Say what? Since when can list content be stored in Oracle? This is completely false – list data is stored in the SharePoint content database in SQL Server. If the author is referring to lists based on BDC profiles which read from an Oracle database then I could accept it but if that’s what he meant then he should have said so; there’s no mention of the BDC in that sentence. I’m not sure what kind of personalization he’s referring to but that piece is handled by the SharePoint profile database, not by any third-party database (might need some clarification here on exactly what is being implied).
"Install Office 2007 on Application Servers…Install Office SharePoint Designer(SPD)"
Whoa there, big fella…just hang on a second. I cannot think of one good reason why Office or SPD should be installed on *any* production SharePoint server. SharePoint doesn’t need it and you darn sure shouldn’t be working directly on the servers for any type of client operations. Keep desktop apps on the desktop where they belong not on production servers.
"Using WSS/MOSS installation without Service Pakc and applying Service Pack later is error-prone approach"
While I don’t necessarily disagree with the idea of using slipstreamed installers – it can certainly make your life easier – there’s nothing "error prone" about applying patches after the fact. The latest hotfixes are all rollups of previous hotfixes and Service Packs are released throughout the lifecycle of the product. At some point you will have to install a patch after the product is already in place. Plan for it, test it in a dev environment, and then do it in production. This is just a silly statement.
"Take into account that uninstalling of SharePoint is not supported."
Um, seriously? Says who? While it is true that uninstalling SharePoint leaves behind some artifacts that may need to be cleaned up manually, this by itself does not make it an "unsupported" action. We need to be very careful when throwing around terms like "supported" and "unsupported" and make sure that PSS has specifically identified the action in question as being one or the other. I’m not aware of any guidance from the Product Group or PSS relating to uninstalling SharePoint.
"Navigate to the Central Administration Site and activate SharePoint license – Enterprise or Standard."
False. There is no such thing. Standard features are enabled by default but you must enable the Enterprise features in Central Administration. You do have the ability to "Convert license type" (where you manually input your license key) but there is no license "activation" process.
"Navigate to the Central Administration site and disable “Web Application” role for all servers in farm, except application servers."
Read the "Services on Server" page carefully – the description for "Web server for medium server farms" reads as follows: "Web application and Search Query services run on this server". That’s trying to tell you something – that your web front ends need the Web Application service. Refer to Daniel Webster’s post on this topic. Removing the Web Application service after the fact is bad mojo. If you don’t want a WFE to run Central Administration then make that selection when you run the Configuration Wizard – don’t do it after the fact or that server will cease to function as a web front end.
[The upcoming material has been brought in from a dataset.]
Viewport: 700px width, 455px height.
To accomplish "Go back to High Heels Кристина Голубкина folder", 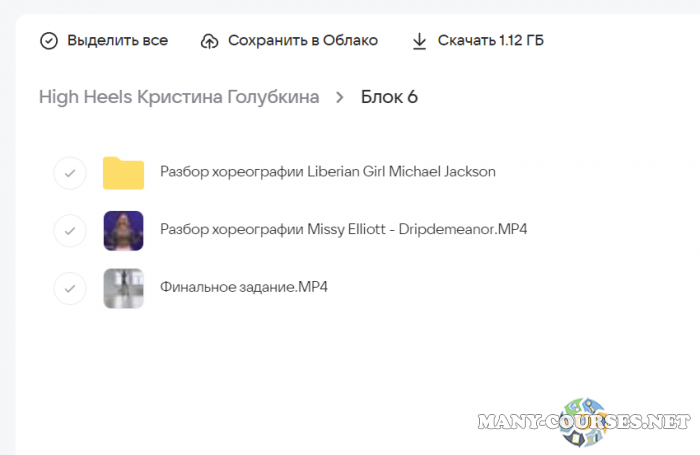I will tap(179, 97).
It is unfortunate that some people may actually follow this advice without realizing that they are being led down the wrong path. If you cannot afford to bring in an experienced consultant to help insure that your SharePoint deployment is done properly then my suggestion would be to gather information from several sources before taking the plunge so you have some idea of what the general consensus is within the community (better yet, attend the SharePoint Best Practices Conference and get the information in person from well-known experts). It doesn’t take too much searching to discover when someone is peddling bad advice; they may be doing it for good reasons but at the end of the day it’s *your* portal and *your* butt that’s on the line if it’s goes horribly wrong.